Saved entries:
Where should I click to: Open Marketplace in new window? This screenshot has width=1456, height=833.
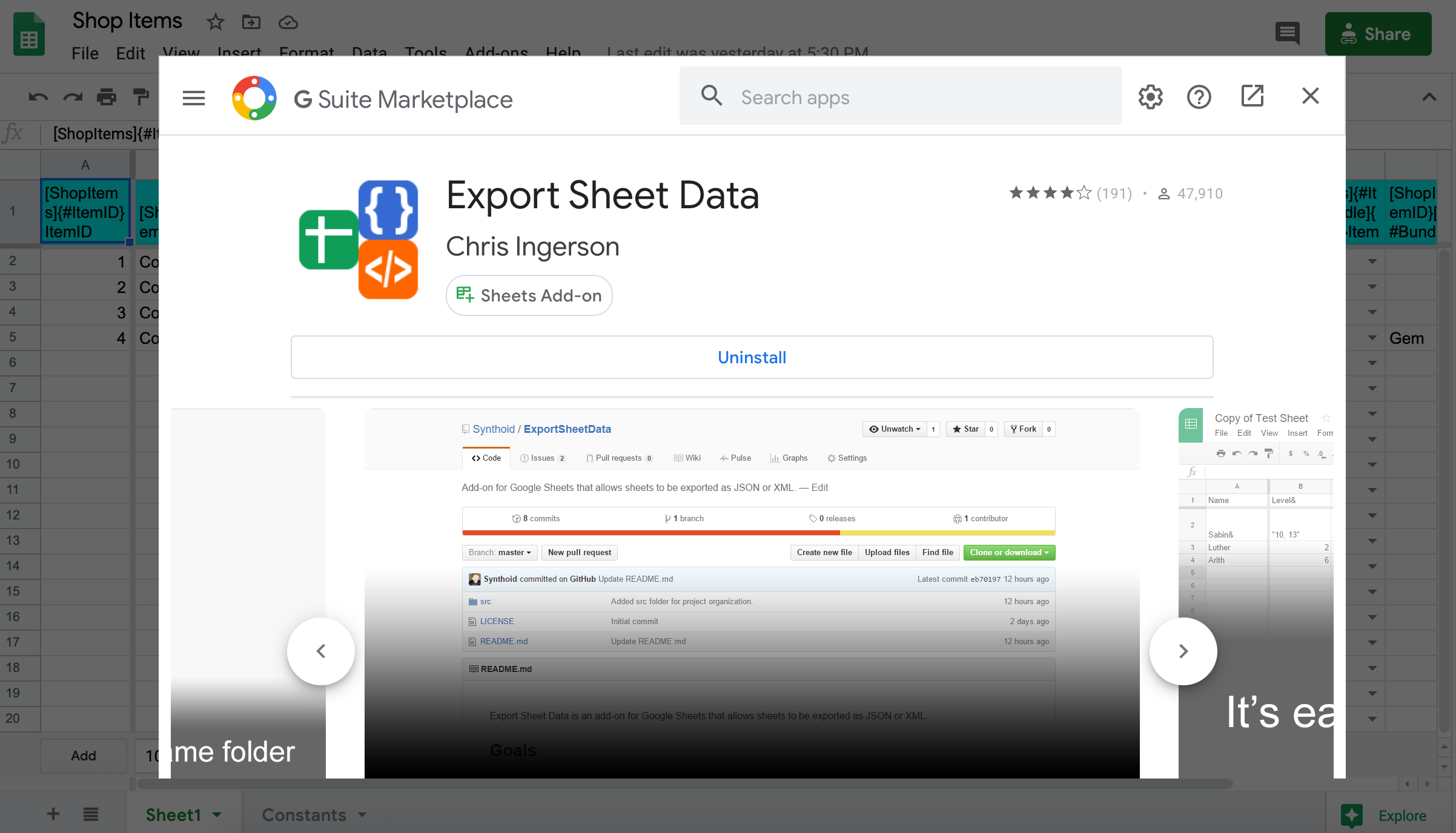(1252, 96)
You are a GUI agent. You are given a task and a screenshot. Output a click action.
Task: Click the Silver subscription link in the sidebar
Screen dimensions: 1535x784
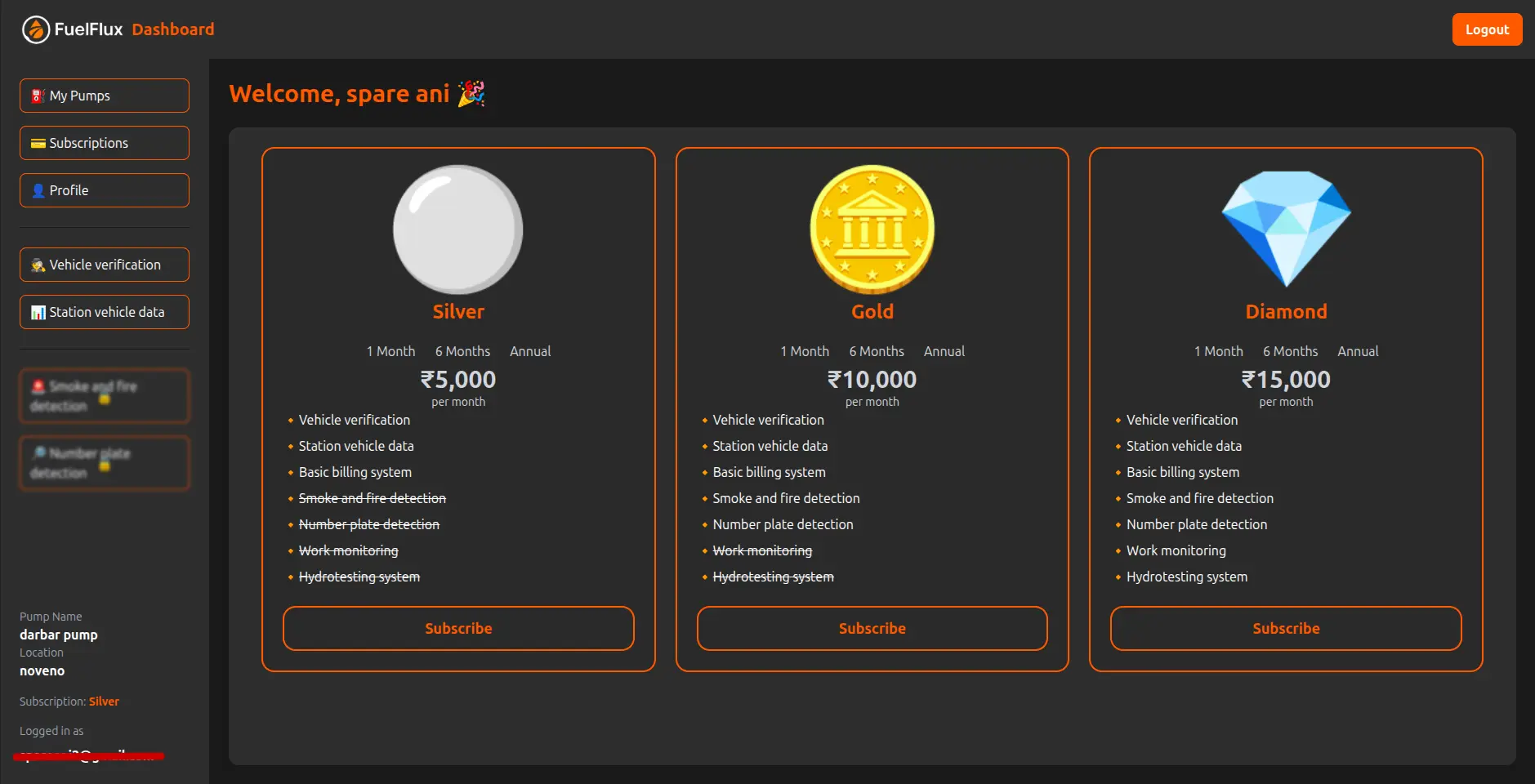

Exercise requirements
From the first line to the last, reproduce the records above exactly and skip the pictures.

Answer section
Where should I click to: Open Marketplace in new window? This screenshot has width=1456, height=833.
(1252, 96)
You are a GUI agent. You are given a task and a screenshot. Output a click action.
Task: Click the Silver subscription link in the sidebar
Screen dimensions: 1535x784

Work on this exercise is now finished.